Wednesday, November 22, 2023

How the Suborbital “Hopper” Calculations Were Made and with What

The Mars rocket hopper design rough-out was done using the course materials and tools for the “Orbit Basics +” course offered on the New Mars forums.  There is an “orbit basics” spreadsheet that does elliptical orbit 2-body calculations for either the two-endpoints case or the R-V-q observation case.  That tool’s R-V-q option can create suborbital trajectories,  which was done for the rocket hopper.  The spreadsheet calculates speeds V at periapsis,  apoapsis,  and at any one user-input radius. See Fig. 1. 

Figure 1 – The Two Cases Handled by the Orbit Basics Spreadsheet

To use this tool for the rocket hopper,  the most effective way was to define an exit (and by symmetry entry) point at the edge of Mars’s atmosphere,  and investigate various speeds V and exit angles relative to local horizontal.  Not every combination is allowable,  only certain values produce survivable peak heating and peak deceleration gees,  and also a feasible end-of-hypersonics altitude,  for a direct rocket-braked landing.  In fact,  many combinations produced instead a surface impact while still quite hypersonic,  in Mars’s thin atmosphere.

The symmetry of the exposed portion of the ellipse makes the V and angle “a” values the same for exit and entry,  at the entry interface altitude.  That is exactly how the suborbital trajectory analysis links directly to the hypersonic entry analysis. 

For the launch speed required of the hopper,  we need the speed along the orbit at the surface of the planet.  We need to be moving that fast at just about the same angle “a”,  at the end of the launch burn.  That is the theoretical dVo value,  which needs to be factored up by about 1.02 to cover gravity and drag losses on Mars.  The factored-up launch dV is the mass ratio-effective value needed for proper use in the rocket equation.  See Fig. 2.

Figure 2 – Using the R-V-q Option in the Orbit Basics Spreadsheet for Suborbital Trajectories

The ”Orbits +” course covers launch,  entry,  descent-and-landing,  use of the rocket equation,  and estimating real engine performance,  as well as 2-body orbital mechanics of elliptical orbits. For the rocket hopper,  both entry and descent-and-landing apply,  using the methods and tools that are part of the course.  The direct rocket-braked landing is so simple,  it can be estimated from hand calculations.
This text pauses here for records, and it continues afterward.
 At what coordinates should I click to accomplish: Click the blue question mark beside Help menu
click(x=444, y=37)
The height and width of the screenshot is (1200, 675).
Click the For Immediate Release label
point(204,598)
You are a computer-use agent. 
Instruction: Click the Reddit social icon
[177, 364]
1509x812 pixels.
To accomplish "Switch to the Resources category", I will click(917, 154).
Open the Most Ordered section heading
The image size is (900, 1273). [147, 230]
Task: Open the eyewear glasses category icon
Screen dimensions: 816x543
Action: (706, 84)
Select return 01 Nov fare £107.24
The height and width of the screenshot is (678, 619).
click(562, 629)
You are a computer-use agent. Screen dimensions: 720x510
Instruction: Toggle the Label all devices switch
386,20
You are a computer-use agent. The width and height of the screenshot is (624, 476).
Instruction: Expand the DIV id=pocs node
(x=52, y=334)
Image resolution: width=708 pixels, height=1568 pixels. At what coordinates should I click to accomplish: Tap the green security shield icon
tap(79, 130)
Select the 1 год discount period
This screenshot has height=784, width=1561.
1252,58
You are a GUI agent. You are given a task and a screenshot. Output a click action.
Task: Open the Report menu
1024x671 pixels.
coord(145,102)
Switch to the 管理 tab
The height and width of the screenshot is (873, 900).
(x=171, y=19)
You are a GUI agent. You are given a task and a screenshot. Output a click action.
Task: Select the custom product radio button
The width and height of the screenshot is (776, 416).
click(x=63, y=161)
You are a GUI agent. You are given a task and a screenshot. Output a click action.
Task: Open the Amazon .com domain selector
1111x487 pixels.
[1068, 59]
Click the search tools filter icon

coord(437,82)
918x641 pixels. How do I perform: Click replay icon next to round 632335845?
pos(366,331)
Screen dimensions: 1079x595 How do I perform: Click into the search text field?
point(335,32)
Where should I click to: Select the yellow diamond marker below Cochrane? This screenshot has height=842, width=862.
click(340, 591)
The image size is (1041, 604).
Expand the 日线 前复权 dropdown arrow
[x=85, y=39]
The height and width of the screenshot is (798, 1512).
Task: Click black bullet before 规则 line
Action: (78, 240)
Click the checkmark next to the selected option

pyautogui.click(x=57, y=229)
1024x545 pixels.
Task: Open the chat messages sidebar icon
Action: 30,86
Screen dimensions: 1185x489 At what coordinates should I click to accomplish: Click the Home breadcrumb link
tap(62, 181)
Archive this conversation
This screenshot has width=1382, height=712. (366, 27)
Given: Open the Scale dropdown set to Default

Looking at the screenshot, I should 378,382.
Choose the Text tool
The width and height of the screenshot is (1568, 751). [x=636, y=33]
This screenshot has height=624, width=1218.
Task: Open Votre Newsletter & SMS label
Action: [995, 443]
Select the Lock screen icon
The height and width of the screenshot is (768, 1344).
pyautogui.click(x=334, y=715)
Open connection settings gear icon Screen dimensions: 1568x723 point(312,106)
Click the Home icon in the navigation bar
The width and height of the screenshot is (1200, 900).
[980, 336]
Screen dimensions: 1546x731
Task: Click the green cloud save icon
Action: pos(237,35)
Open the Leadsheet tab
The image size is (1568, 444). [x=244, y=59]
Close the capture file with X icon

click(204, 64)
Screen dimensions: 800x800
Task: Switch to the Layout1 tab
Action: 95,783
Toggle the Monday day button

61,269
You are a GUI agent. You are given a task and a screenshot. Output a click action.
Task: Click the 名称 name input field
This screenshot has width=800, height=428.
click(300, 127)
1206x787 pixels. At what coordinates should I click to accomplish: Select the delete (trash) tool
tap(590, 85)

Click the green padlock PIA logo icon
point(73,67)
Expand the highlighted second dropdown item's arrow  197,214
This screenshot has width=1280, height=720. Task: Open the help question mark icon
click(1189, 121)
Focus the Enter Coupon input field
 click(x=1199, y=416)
The entry analysis is a 2-D Cartesian simplified analysis dating to about 1953,  and attributed to H. Julian Allen.  It was used in the 1950’s for estimating entry conditions for ICBM and IRBM warheads.  It was declassified by the mid-1960’s,  and then taught in engineering school classes.  Entry is presumed to happen along a straight line trajectory at a fixed entry angle.  The range is a crude estimate that you must wrap around the curved surface of the planet.  The constant angle you have to presume is relative to local horizontal,  as you move around the curve of the planet’s surface. 

These crude estimates get you “into the ballpark” only!  There is no substitute for a real digital trajectory program in polar coordinates,  but you do have to expend the significant efforts to construct the model to run in it.  At this stage of the game,  that is very inconvenient,  since the model to be input changes drastically as you iterate configurations.  Hence the need for a quicker ballpark estimate.

There is a lesson in the “Orbits +” course that deals with using the simplified entry analysis as a spreadsheet model of the entry process.  That spreadsheet is supplied as part of the course materials. 

In reality,  there is significant trajectory “droop” after the peak deceleration gees point,  that the simplified analysis does not account for.  I merely presume the local angle has increased to 45 degrees down,  by the Mach 3 end-of-hypersonics point,  when I do the rocket-braking by-hand calculations. 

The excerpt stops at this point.